ひまわり先生のひとりごと

2003年10月


2003年10月27日
先日、ひょんなことで書道の話になり、そのお陰で、子どもの頃、通っていた書道教室で、とても大切なことを習っていたことを思い出した。

書道の先生は、お稽古の前には、必ずこんな話をなさったのだ。
「習字のお稽古で一番大切なことは、上手な字を書くことではなく、大切に墨をする時間です。
この墨が形になるまでの製造工程を思い、作ってくださった方に感謝し、少しずつ少しずつ、水を頂いて、これから使う分だけ墨をすりましょう。
 墨の減り方にはその人の性格が現れるものですよ」
 
その後、
「少しでも書道が上達するためには、墨なんかすってる時間がもったいない!墨汁でさっさと書き上げて、書道を早く終わらせて、他の勉強もしなくちゃ!」
とあわただしいお稽古の仕方に変わってしまった。その中で、実は失ってしまったことがたくさんあったのではないだろうか・・・と今になって思う。

ところで、久々にやっとゆとりの休日ができた。なので、朝からのんびり家の掃除を始めた。
実は、私は片付け、掃除が大の苦手だ。
一度部屋が散らかりだすと、「もういいや、面倒くさい」という気分になって際限なく散らかしたままになってしまう。
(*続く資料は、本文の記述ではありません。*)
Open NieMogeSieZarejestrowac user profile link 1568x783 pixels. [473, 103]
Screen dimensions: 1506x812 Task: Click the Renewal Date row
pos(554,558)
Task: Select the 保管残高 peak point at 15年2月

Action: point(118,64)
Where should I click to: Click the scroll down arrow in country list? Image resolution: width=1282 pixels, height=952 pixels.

そして、忙しいときほど、「掃除はしなくても死なない。仕事、調べ物、お稽古、やらねばならないことのほうが先!!」

と、掃除、片付けが後回しになってしまう。

でも、このごろ、「掃除、片付けをする時間」というのは、「自分を大切にする時間。自分の心を整える時間」ではないかと、強く感じるようになった。
 
ゆったりした心で、「お部屋さん、今週も一週間、お世話になりました。机さん、今日も一日お世話になりました」と、清めることで、日々を暮らせる住居があることに感謝できるようになる。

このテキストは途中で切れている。